UniTable: A Unified Framework for Table Structure Recognition via Self-Supervised Pretraining
Core Concepts
UniTable unifies training paradigm and objectives for improved table structure recognition.
Abstract
UniTable introduces a framework that combines pixel-level inputs with self-supervised pretraining to enhance table structure recognition. By unifying the training objectives of extracting table structure, cell content, and cell bounding box into a language modeling task, UniTable achieves state-of-the-art performance on various datasets. The framework is open-source, promoting reproducible research and transparency in the field. Extensive analyses demonstrate the effectiveness of UniTable across different tasks in table structure recognition.
UniTable
Stats
UniTable achieves SOTA 99.18% accuracy on SynthTabNet when pretrained on 2M images.

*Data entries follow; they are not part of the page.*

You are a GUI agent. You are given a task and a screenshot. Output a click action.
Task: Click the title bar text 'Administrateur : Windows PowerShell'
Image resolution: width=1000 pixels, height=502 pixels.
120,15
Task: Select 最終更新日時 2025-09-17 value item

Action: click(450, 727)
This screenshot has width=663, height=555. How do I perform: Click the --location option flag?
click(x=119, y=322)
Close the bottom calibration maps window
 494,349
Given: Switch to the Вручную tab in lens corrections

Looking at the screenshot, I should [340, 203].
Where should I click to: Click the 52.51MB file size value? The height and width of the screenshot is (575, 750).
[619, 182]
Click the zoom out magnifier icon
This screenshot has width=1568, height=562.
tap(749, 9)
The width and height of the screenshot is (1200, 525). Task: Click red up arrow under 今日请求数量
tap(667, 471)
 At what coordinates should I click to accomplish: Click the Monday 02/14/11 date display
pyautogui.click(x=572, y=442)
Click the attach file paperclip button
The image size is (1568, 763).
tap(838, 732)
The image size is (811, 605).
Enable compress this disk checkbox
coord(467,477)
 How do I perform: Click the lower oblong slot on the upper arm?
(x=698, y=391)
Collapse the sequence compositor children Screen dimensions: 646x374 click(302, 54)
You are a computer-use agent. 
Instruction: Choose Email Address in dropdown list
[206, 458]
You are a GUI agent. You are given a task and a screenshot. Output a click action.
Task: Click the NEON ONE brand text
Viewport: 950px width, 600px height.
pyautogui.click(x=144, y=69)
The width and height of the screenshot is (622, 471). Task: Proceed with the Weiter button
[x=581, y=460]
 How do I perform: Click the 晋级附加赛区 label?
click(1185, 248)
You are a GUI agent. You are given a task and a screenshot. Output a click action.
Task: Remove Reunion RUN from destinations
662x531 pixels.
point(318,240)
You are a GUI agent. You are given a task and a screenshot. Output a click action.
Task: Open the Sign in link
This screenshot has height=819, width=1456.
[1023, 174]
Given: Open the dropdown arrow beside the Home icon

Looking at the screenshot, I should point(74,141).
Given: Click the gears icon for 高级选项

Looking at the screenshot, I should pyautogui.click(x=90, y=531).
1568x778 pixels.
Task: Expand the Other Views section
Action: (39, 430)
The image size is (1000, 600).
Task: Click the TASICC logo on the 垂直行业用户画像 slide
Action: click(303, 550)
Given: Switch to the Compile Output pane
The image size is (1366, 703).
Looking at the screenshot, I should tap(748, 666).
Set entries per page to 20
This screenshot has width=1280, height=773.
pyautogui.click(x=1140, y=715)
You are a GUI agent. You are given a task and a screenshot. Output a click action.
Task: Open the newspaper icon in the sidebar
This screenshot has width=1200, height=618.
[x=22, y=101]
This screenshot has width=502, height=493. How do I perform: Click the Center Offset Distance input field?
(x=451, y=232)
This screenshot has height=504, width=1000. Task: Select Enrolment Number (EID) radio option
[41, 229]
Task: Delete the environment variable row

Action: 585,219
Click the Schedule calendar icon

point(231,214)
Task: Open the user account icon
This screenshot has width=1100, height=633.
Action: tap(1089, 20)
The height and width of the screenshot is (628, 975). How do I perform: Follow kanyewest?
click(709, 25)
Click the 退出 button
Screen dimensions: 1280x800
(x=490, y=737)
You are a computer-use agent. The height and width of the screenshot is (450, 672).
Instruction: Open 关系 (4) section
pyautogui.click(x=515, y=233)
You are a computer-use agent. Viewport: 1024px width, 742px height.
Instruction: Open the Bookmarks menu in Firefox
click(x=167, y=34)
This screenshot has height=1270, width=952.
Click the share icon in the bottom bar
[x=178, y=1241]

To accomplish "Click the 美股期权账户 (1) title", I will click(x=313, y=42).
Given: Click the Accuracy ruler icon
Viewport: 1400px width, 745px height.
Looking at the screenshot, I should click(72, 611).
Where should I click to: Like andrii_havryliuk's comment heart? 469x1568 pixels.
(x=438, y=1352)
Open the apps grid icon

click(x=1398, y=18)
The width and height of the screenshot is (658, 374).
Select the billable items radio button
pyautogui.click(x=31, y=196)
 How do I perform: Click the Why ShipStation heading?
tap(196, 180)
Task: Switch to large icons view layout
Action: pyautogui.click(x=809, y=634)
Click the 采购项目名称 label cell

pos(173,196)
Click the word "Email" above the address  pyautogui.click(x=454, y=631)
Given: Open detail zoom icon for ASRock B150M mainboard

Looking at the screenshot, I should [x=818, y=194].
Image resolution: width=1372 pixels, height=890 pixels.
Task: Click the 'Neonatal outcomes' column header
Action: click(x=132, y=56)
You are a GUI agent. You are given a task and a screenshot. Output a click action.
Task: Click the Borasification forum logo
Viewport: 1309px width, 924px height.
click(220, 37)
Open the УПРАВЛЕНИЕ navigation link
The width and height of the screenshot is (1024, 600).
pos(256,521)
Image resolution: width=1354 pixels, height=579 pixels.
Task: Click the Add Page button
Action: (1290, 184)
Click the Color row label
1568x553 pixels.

SSP significantly improves model performance by mitigating the drop caused by replacing CNN backbone with linear projection.
UniTable outperforms previous methods on four out of five largest TSR datasets.
Quotes
"UniTable's training paradigm combines simplicity with scalability empowered by self-supervised pretraining."
"Extensive quantitative and qualitative analyses highlight UniTable's state-of-the-art performance."
"We open-source our code to promote reproducible research and transparency in the field."